**THE TASK:**
Reproduce the entries below exactly, but only from the line containing "Država dvojnih meril (33, 133)" to the line containing "Vse video vsebine (29, 2189)", inclusive.
==== DATASET ENTRIES
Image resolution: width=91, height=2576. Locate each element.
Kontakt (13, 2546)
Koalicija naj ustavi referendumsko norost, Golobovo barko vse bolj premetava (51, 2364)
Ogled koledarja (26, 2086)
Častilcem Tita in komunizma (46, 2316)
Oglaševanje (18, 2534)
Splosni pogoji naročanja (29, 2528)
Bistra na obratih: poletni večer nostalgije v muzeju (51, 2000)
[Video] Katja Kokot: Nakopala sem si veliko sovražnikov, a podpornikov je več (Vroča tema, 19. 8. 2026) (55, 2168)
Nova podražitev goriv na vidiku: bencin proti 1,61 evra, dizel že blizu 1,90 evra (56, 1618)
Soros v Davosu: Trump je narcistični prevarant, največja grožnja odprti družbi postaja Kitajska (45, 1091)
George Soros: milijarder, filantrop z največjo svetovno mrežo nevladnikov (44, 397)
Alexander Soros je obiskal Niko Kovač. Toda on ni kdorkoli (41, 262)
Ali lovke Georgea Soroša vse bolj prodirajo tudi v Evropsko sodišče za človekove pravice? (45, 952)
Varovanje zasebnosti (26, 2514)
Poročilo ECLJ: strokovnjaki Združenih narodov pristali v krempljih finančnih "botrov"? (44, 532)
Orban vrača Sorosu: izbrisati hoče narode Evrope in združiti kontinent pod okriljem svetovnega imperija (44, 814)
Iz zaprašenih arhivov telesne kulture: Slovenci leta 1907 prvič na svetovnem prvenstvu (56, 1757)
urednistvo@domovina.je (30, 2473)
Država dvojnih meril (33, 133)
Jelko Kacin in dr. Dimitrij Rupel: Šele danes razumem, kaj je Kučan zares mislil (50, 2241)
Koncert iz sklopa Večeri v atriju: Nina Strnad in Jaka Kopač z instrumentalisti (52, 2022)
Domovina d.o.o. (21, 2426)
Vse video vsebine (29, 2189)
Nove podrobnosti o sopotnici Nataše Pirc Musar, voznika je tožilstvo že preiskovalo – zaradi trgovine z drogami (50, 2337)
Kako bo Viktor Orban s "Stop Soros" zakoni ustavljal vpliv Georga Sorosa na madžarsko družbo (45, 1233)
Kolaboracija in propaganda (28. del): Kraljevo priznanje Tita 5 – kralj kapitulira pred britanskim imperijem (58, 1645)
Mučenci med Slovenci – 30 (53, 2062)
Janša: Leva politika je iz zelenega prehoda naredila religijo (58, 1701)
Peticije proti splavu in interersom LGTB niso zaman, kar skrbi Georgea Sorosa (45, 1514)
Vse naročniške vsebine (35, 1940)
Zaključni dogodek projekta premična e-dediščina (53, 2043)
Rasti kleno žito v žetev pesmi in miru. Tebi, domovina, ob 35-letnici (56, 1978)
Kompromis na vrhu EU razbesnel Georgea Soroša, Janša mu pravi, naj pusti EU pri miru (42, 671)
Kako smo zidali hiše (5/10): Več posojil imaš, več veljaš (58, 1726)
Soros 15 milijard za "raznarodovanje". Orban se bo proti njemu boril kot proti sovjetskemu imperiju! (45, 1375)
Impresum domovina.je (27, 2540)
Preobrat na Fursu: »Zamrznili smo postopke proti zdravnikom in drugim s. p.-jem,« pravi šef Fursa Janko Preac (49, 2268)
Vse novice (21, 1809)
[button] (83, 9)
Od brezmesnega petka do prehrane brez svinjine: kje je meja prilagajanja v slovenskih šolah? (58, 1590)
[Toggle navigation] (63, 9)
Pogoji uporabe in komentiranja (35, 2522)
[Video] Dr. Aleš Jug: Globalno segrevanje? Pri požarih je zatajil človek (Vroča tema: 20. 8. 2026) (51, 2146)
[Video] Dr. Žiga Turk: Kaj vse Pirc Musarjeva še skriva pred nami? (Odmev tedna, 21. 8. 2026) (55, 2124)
========
**ANSWER TO THIS TASK:**
Država dvojnih meril (33, 133)
Jelko Kacin in dr. Dimitrij Rupel: Šele danes razumem, kaj je Kučan zares mislil (50, 2241)
Koncert iz sklopa Večeri v atriju: Nina Strnad in Jaka Kopač z instrumentalisti (52, 2022)
Domovina d.o.o. (21, 2426)
Vse video vsebine (29, 2189)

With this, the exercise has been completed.